But it’s more than that. I’m finding that Jesus has a tendency to not only do the impossible, but to confront the very idea that some things are impossible. Phillip and Andrew thought it was impossible that they could feed so many people. But they were wrong. It wasn’t impossible, even if it was miraculous.
It all depends on how you look at it. Phillip looked at how much money it would take and said, “It is impossible for us to feed all of these people.” Andrew looked at the food in his hands and said, “It is impossible for us to feed all of these people.”
But Jesus looked at the crowd and said, “They are hungry. And so we will feed them, even though it’s, as you say, impossible.”
Jesus doesn’t seem to be at all concerned with what his disciples think they can do. If he did, he would come to the same conclusion they did: that it’s impossible. But that’s not Jesus’s concern. He’s not concerned with the logistics of getting it done. He doesn’t sit and plan out how many resources it will take, he doesn’t calculate cost vs. benefit ratios. He doesn’t care how big the crowd or how big the need. He cares that the people are in need. He and his disciples are going to help them, no matter what it takes. And much to their surprise, the disciples find that they were more than capable after all.
Yes, the people would be hungry again—something Jesus addresses later on—but for that moment, the compassion shown by Jesus and his disciples was enough to satisfy their need and show them that, yes, it was possible that their constant need, their constant hunger, could be satisfied. Where Jesus’s disciples, human beings, saw only an overwhelming desperation, Jesus saw a need that was to be filled. And fill it he did, bringing his disciples along for the ride in all of their doubt and fear. He showed them what was possible, that where they thought there was no chance, there was more than they ever hoped.
Last week, the group of us that volunteered with Feed My Starving Children experienced just such a phenomenon. There are, according to the World Food Programme of the United Nations, 795 million people in the world that don’t have enough food to lead a healthy life. That’s 1 in 9 people on the planet. 795 million people. We were going to work for an hour and a half packing rice into bags, and that was supposed to make a difference? Nope. Not gonna happen. It’s impossible, I thought.
And yet, in an hour and half, our table alone packed nearly 7000 meals, and our entire group packed 33,000. Suddenly, the impossible seemed not so impossible after all.
If you think that’s impressive, last week I mentioned that we were worshiping at the same time as the ELCA National Youth Gathering was having their final closing worship.

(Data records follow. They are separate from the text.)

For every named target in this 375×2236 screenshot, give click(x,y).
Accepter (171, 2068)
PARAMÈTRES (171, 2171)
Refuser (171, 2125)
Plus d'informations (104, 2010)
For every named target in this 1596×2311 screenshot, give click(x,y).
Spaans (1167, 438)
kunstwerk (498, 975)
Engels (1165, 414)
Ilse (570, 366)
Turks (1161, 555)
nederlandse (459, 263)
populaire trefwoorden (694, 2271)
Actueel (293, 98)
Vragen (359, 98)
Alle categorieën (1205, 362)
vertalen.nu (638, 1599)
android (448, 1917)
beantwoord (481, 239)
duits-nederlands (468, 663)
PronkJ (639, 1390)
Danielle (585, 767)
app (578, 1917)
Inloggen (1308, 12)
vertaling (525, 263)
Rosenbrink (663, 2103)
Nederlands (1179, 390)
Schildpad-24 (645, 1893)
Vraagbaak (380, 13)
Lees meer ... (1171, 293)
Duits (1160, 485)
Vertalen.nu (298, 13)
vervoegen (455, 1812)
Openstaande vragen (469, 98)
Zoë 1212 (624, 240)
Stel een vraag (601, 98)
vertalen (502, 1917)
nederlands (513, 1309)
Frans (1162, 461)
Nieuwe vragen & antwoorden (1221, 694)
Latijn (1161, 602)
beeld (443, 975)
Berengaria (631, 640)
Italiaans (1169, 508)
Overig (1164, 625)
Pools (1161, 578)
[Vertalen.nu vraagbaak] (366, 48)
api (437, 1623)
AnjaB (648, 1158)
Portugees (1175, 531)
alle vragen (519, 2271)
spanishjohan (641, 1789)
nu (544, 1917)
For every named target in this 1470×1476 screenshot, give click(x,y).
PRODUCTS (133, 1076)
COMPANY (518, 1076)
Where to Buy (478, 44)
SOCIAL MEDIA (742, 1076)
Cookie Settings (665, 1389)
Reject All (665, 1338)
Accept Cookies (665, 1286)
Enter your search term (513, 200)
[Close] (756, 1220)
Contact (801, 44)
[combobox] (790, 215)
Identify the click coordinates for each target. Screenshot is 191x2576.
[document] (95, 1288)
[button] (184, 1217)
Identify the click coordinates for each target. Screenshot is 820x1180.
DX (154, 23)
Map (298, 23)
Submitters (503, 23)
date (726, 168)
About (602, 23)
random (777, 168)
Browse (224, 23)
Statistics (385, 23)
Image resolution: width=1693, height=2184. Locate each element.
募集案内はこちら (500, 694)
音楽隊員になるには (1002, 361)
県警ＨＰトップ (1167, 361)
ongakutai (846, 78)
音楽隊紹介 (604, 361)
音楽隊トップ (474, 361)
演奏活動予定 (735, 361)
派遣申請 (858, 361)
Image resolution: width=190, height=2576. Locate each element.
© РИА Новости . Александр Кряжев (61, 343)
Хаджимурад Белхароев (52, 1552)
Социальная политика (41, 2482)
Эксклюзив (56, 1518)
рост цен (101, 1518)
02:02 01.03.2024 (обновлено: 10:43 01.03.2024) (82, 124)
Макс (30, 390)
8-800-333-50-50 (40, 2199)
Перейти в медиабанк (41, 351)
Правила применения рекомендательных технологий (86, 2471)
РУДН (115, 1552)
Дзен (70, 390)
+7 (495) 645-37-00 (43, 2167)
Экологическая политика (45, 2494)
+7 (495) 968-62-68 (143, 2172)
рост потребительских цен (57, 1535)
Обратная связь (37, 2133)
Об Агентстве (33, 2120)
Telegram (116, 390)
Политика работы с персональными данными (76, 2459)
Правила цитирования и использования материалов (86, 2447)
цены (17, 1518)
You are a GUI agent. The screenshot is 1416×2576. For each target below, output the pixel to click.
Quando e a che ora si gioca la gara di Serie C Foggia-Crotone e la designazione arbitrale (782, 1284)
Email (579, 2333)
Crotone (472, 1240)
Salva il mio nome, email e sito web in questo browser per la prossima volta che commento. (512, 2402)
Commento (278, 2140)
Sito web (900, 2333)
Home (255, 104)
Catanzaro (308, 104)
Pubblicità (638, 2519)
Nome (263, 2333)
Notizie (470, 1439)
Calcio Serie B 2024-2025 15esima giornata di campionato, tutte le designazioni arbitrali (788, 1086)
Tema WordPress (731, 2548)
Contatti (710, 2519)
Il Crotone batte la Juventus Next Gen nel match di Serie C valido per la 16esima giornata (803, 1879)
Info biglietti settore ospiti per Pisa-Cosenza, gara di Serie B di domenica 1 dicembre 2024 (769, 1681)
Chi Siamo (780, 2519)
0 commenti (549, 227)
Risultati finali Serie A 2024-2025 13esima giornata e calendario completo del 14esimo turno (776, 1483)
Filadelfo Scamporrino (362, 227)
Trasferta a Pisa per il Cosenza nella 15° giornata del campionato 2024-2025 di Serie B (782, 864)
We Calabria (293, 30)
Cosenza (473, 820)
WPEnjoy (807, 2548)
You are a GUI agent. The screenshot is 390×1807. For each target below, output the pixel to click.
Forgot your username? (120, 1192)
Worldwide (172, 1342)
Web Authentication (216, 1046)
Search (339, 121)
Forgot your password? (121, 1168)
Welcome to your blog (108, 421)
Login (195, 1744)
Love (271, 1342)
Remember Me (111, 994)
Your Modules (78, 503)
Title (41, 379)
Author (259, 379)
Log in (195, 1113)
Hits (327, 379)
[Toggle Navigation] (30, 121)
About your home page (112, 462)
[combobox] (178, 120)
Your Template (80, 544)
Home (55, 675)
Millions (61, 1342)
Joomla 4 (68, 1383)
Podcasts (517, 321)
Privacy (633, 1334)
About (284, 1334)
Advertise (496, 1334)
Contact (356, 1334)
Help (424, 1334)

Over 30,000 high school kids were finishing out their four day experience in Detroit MI. I want to show you a short video showing you some of what they experienced.
Here are some important numbers from the Youth Gathering—they are still counting some of these things a week later.
The Youth Gathering raised $402,000 for the ELCA Walk 4 Water, a program to provide clean water to communities around the world. High school kids raised $402,000.
650 of them donated at least 8 inches or hair or more.
They painted 1847 murals.
They worked in 600 neighborhoods.
They boarded up 319 vacant homes.
Cleared 3200 vacant lots.
Distributed 1426 backpacks.
Installed 36 urban gardens.
Built 99 picnic tables.
Filled 26 dumpsters.
Donated 78.9 gallons, or 607 pints of blood.
And collected 1,000,000 diapers. (source)
You want to see the church being God’s Work with Our Hands, look no further. I’m not at all surprised that in both the 2 Kings and Gospel story this morning, when the adults say, “That’s impossible,” it’s the kids who step up and say, “Just watch. Just watch what we can do with your impossible.”
We, disciples of Jesus, who follow in his footsteps, are in the business of the impossible. We are the impossibly flawed who are impossibly saved sent out into the world to do the impossible. Our FMSC group couldn’t imagine that what we did that day was possible. Detroit couldn’t imagine that what this giant mob of kids could do was possible. But this is who we are.
We are the church. We are Lutheran. We are the church together, and we are church for the sake of the world. We know our God is impossible. And yet, defying all expectations, we encounter God in the most impossible places. We are impossible.